It was not a vision. It was a dream.
I was living in New York City, and my acre under a green sky was no longer a cave of green on my grandfather's farm, but my work as a writer. It was a perfect distraction from life and the living of it.
In the dream, my mother appeared against a background of nothingness –– not in a room or in a field of daisies or among the clouds. She simply appeared out of nothingness –– vivid and three-dimensional –– as real as can be. I saw her from head to toe looking much as she did when I last saw her except that she was happy. She was divinely happy. She was free. She was beautiful. She glowed with a peace and serenity I have never seen in another human being.
Then she said:
"Everything's going to be all right."
And I sat bolt upright in my bed wide awake, as if I hadn't been asleep at all. I had never been so awake. And I knew that my mother and I had finished our business together. Everything between us had been resolved in that instant. A weight I wasn't even conscious of carrying was lifted. I was free, too. And it seemed to me then; and still does, that she was imparting the wisdom of the ages in that simplistic line mothers have been cooing to their children since the beginning of time:
"Everything's going to be all right."
The next morning I wrote about the dream in my journal making a note of the date and time. I told some friends about it. Could it really have been my mother appearing to me in a dream?
No, they said it was a trick of the mind and it probably was. No more than a dream –– a wish. I was providing myself with something I needed at that moment. I agreed with them. I'm sure they were right. But how wonderful of me to give me that gift! I was so grateful to my mind for that magical contrivance.
Two years later, I was unlocking the three locks of my apartment door when the phone started ringing inside the apartment. I finished fumbling with the locks and just made it to the phone. It was someone from the National Westminster Bank in London wanting to locate my mother. It had something to do with the estate of her aunt, Bertha.

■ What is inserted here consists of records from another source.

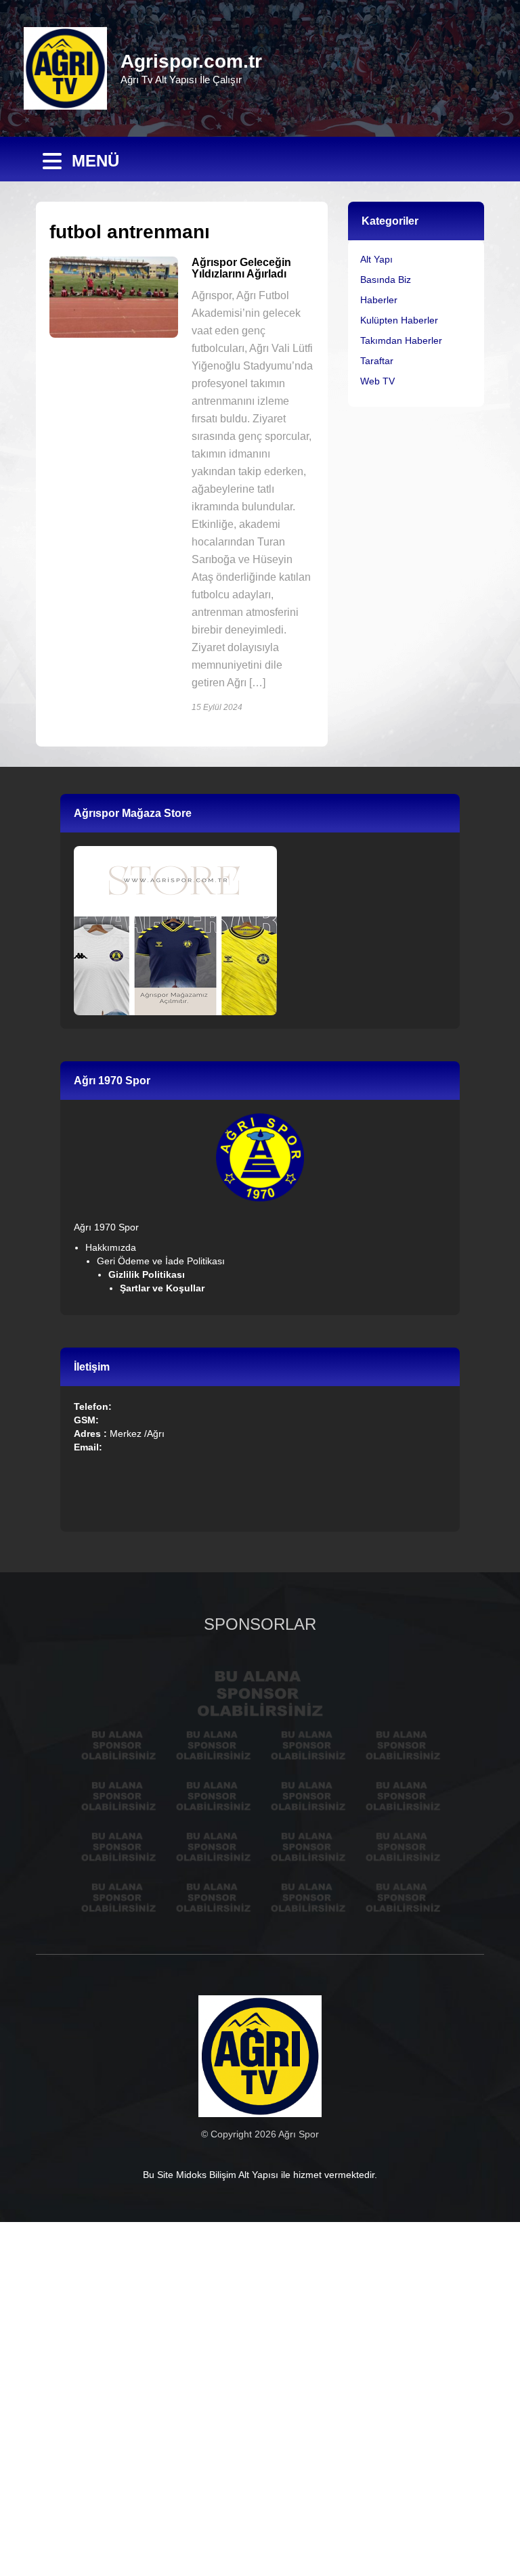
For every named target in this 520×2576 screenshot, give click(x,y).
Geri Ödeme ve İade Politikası (161, 1261)
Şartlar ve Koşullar (163, 1288)
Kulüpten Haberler (399, 320)
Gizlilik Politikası (148, 1274)
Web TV (377, 381)
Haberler (378, 299)
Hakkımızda (110, 1247)
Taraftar (376, 360)
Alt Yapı (376, 259)
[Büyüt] (286, 1131)
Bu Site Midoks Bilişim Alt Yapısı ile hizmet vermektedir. (260, 2174)
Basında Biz (385, 279)
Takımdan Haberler (401, 340)
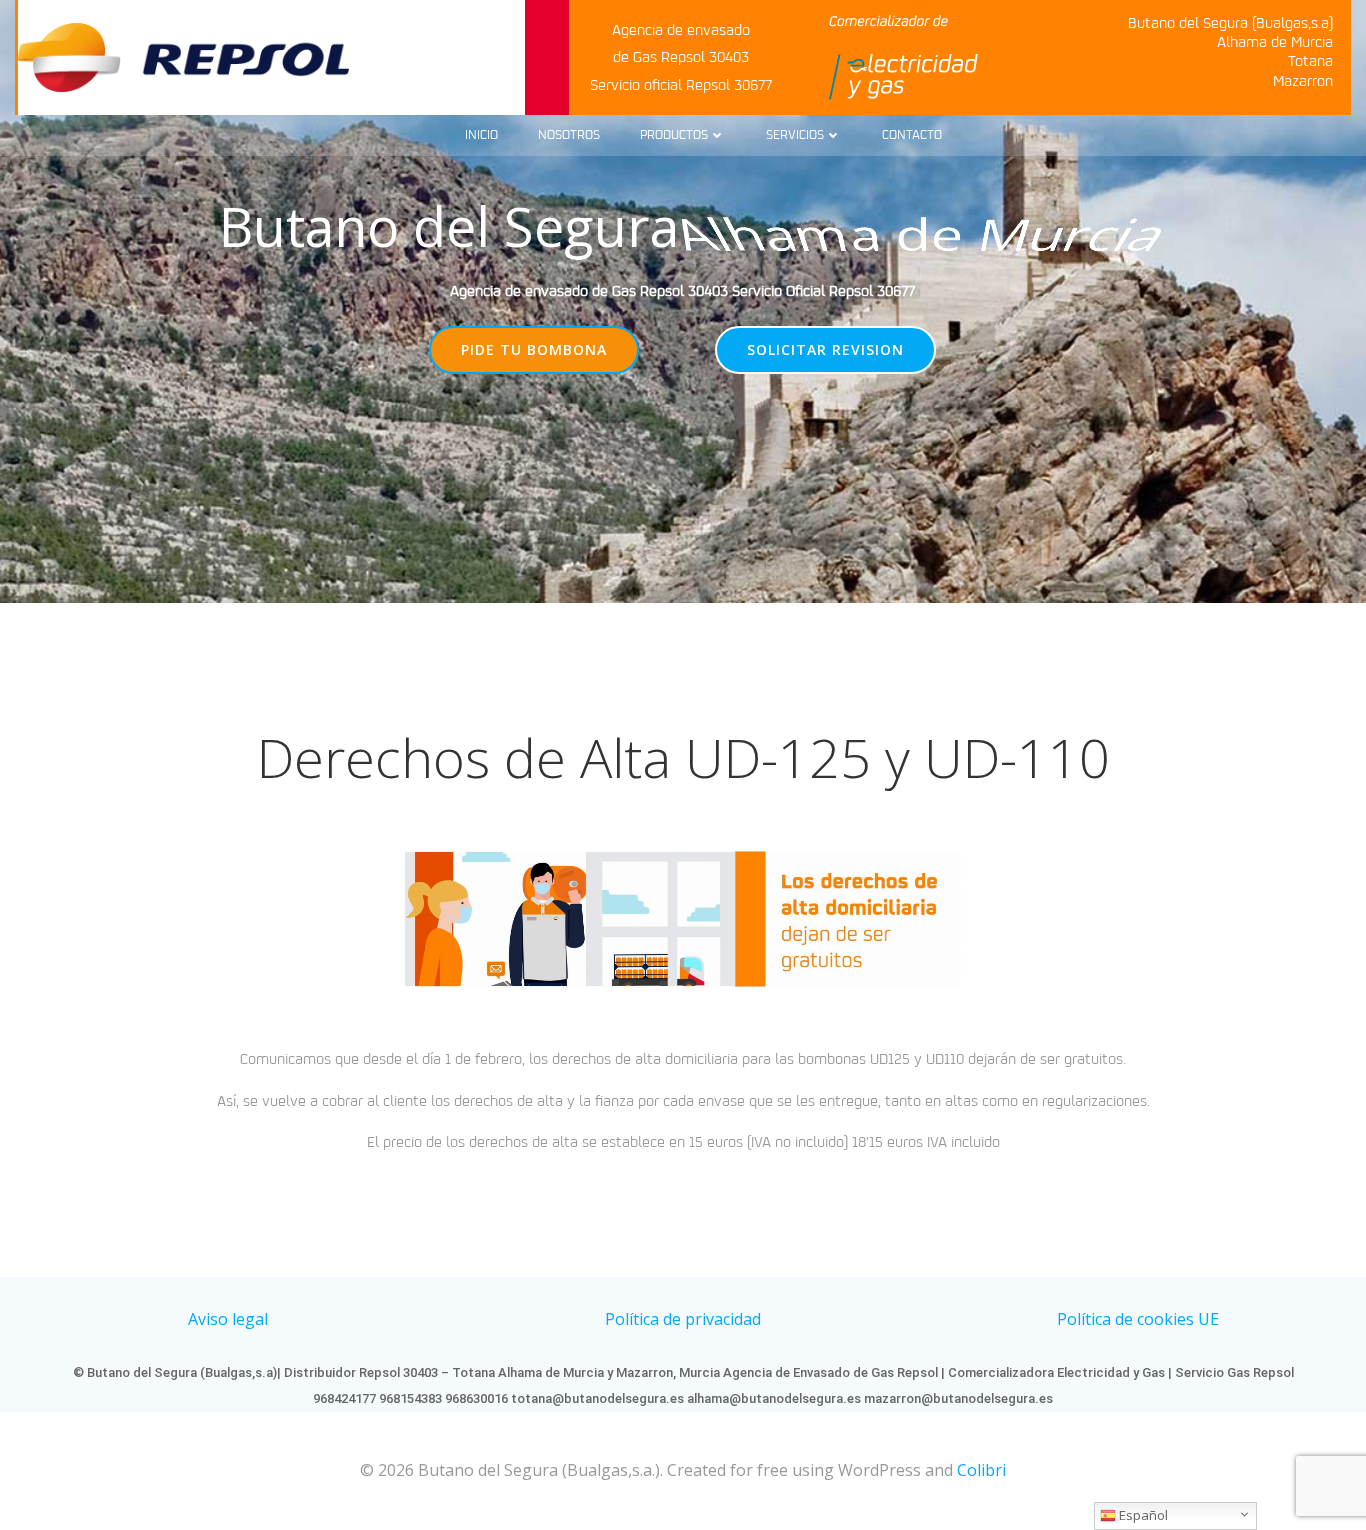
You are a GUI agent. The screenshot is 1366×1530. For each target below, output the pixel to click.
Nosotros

I told the man that I had no idea where she was, but that she had moved to Los Angeles many years ago and probably never left. I told him that I thought she was probably dead; that none of my efforts to find her had ever panned out, but that it had been some time since I tried. I asked him to let me know if he learned anything and he said that he would. I hung up never expecting to hear from him again.
A month or so later, he called back. I was right. She was dead. He would send a copy of her death certificate. When it arrived, I noted that the underlying cause of death was alcoholism. Then almost as an afterthought, I checked the date of her death against the journal entry of the dream. I had had the dream six days before she died. I phoned the doctor in Los Angeles who had signed the death certificate. He didn't know anything offhand, but he would check the records and get back to me. Surprisingly, he did.
My mother collapsed on the street and was hospitalized. I had my dream the night she lapsed into a coma six days before she died.